Ronaldo investe em solidariedade em detrimento da táctica Palmolive

Constatámos que no decurso deste Mundial de Futebol Cristiano Ronaldo esteve mal na forma e no conteúdo. Não soube ser um verdadeiro capitão, sobretudo na adversidade, e também não esteve à altura técnica e competitiva exigida. Ou seja, o jogador jogou pouco e mal e, para agravar as coisas, foi boçal na sua conduta enquanto capitão, em que seria suposto saber representar os seus colegas naquelas mini-conferências no final dos jogos em que os players tentam explicar e justificar o que correu mal ou reforçar o que correu bem. Prontsch!!! A esta luz, o CR foi uma verdadeira vergonha para a selecção portuguesa.

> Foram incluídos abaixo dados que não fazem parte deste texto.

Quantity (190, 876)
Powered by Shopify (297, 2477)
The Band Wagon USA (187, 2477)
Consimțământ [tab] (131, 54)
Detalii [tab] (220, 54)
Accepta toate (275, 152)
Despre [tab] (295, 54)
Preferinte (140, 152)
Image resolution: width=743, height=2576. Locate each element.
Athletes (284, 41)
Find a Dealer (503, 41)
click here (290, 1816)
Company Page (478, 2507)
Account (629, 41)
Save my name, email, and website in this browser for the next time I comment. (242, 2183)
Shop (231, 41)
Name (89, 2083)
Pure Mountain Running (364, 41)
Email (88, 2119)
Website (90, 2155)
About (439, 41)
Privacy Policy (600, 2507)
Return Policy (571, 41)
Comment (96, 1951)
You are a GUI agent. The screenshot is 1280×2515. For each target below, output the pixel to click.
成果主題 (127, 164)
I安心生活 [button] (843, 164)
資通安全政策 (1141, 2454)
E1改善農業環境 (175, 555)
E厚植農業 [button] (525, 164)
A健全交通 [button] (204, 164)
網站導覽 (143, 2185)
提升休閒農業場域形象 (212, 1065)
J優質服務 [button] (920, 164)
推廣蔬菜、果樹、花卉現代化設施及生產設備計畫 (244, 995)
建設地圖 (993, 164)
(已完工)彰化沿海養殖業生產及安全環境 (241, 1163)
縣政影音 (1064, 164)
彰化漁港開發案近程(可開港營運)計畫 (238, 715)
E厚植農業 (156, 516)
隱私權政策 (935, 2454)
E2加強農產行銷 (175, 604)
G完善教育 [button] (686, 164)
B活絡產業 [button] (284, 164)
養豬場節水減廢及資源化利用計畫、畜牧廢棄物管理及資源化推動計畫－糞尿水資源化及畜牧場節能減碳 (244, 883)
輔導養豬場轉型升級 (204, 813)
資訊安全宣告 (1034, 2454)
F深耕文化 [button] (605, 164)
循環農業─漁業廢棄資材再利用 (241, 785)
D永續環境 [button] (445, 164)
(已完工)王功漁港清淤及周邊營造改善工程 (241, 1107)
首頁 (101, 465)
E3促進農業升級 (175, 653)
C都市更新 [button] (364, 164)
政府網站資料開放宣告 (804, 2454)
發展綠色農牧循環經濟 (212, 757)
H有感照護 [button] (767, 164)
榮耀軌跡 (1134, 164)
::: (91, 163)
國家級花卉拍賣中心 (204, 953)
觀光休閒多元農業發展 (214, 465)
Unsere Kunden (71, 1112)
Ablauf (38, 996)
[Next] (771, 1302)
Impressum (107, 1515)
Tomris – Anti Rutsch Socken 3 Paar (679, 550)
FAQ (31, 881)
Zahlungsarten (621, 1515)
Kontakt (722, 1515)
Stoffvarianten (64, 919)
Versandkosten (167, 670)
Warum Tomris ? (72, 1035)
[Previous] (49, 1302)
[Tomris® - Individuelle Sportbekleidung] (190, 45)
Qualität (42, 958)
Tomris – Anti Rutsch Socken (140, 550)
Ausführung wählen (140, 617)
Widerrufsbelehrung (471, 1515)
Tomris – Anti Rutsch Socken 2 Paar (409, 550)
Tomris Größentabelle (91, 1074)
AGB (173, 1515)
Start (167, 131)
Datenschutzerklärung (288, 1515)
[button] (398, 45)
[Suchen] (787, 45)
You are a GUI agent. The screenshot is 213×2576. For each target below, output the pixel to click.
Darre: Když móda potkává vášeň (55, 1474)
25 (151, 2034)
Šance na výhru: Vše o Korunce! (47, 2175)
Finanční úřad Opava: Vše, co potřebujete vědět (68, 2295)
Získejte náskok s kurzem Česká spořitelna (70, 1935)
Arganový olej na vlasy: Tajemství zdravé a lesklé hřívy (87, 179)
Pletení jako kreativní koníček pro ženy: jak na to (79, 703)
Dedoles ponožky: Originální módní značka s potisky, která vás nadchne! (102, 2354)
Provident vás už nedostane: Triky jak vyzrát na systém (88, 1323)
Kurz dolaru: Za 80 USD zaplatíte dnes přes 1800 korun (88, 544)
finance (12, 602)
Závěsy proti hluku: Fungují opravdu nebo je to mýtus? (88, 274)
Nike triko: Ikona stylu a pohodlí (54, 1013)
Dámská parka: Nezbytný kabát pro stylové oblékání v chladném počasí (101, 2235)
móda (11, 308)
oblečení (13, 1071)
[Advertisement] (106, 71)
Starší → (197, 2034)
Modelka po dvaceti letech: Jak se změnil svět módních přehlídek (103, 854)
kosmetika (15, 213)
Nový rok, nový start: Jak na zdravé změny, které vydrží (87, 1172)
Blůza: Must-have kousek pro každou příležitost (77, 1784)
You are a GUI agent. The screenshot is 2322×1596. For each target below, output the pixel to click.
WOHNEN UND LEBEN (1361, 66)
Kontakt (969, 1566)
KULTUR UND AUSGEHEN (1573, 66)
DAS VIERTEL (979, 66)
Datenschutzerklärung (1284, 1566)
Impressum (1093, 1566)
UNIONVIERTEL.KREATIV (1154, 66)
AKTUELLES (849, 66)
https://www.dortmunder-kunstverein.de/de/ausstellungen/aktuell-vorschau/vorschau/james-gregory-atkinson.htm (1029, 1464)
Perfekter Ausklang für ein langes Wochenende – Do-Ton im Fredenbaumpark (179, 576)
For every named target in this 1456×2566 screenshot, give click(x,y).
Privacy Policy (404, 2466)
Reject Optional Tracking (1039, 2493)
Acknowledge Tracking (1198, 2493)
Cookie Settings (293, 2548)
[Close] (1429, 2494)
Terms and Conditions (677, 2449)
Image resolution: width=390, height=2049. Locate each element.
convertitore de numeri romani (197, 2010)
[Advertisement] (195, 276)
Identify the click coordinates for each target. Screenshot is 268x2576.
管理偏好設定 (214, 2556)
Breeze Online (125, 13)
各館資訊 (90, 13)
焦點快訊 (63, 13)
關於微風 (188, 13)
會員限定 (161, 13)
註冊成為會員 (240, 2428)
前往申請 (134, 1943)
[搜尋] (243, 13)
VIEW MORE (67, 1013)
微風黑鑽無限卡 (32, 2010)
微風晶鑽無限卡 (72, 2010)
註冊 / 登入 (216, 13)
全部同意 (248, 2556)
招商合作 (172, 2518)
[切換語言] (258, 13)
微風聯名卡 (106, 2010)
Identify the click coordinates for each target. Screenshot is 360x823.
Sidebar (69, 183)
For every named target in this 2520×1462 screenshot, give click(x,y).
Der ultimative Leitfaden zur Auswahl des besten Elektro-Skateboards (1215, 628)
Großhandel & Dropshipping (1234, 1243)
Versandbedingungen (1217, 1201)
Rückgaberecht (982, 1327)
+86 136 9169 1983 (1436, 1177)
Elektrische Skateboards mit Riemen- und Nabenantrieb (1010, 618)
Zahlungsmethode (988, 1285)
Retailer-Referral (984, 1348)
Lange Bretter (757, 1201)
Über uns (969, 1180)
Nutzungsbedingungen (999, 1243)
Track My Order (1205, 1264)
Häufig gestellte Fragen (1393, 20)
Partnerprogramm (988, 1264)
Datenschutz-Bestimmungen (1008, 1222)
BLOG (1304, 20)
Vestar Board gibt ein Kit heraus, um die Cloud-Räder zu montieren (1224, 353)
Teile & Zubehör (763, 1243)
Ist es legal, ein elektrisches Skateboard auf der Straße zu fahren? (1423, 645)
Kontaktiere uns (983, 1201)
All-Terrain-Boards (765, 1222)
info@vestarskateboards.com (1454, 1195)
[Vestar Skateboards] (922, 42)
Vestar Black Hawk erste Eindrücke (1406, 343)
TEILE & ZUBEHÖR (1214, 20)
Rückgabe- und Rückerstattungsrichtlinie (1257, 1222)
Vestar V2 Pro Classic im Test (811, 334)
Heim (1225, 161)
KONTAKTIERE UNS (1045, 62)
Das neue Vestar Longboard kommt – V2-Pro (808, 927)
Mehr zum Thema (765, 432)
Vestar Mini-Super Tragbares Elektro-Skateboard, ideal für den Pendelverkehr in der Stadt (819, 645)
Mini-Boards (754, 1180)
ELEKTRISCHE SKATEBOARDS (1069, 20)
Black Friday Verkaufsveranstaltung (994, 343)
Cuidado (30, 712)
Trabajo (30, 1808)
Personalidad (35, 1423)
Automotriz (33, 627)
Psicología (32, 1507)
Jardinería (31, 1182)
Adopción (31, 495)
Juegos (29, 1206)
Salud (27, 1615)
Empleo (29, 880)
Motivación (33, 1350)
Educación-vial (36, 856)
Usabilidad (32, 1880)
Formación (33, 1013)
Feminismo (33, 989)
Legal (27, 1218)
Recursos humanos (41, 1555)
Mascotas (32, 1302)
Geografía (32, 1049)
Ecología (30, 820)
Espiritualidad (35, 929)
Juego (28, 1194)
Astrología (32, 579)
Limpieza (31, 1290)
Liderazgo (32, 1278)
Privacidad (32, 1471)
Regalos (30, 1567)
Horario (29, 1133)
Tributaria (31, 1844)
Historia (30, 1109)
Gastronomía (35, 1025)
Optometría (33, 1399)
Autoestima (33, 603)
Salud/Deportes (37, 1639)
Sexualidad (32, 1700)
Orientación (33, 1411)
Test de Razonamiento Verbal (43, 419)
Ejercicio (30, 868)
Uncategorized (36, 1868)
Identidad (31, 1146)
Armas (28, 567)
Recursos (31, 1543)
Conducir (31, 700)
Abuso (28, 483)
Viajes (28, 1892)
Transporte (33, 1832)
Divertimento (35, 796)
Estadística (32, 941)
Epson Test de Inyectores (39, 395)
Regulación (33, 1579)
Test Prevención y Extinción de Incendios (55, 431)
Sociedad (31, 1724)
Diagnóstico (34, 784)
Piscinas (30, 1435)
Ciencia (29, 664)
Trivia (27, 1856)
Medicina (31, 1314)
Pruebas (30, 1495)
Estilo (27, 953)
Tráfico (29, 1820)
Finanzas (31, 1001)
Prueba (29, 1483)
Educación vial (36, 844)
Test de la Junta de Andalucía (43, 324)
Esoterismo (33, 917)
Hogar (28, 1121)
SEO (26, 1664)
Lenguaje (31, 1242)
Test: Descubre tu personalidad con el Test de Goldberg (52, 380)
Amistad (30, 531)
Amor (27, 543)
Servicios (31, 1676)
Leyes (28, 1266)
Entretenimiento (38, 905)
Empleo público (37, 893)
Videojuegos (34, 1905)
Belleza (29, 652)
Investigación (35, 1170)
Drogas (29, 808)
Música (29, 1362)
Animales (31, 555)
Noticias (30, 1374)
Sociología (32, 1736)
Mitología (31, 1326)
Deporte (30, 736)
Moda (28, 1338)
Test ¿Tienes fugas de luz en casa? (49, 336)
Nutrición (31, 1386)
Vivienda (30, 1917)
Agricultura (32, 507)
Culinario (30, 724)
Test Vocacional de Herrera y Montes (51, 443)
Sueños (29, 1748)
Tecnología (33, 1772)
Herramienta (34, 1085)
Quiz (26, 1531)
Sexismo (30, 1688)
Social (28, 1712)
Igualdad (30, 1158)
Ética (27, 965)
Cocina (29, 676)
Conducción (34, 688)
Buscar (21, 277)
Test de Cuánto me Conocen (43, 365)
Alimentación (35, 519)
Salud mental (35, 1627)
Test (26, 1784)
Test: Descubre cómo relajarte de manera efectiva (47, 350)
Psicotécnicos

Creio que ele próprio teve noção disso logo após os jogos, e como não conseguiu esconder a sua frustração por não ter brilhado dentro das 4 linhas a violência psicológica apoderou-se dele e as suas reacções acabaram por ser lamentáveis, tentanto mesmo crucificar o seleccionador na praça pública. Nesta linha, ainda bem que Queiroz não fez o mesmo só porque o jogador não respondeu com boas exibições, à excepção dos toques à "sabonete Lux" para animar o Bes e demais patrocinadores que fazem do jogador uma vedeta da 7ª arte de trazer por casa, o que acaba por criar falsas expectativas que, em rigor, acabam por ser negativas para ele e para a comunidade futebolística que o enquadra. Alguém terá de lhe explicar isso, porque a vida não são apenas euros.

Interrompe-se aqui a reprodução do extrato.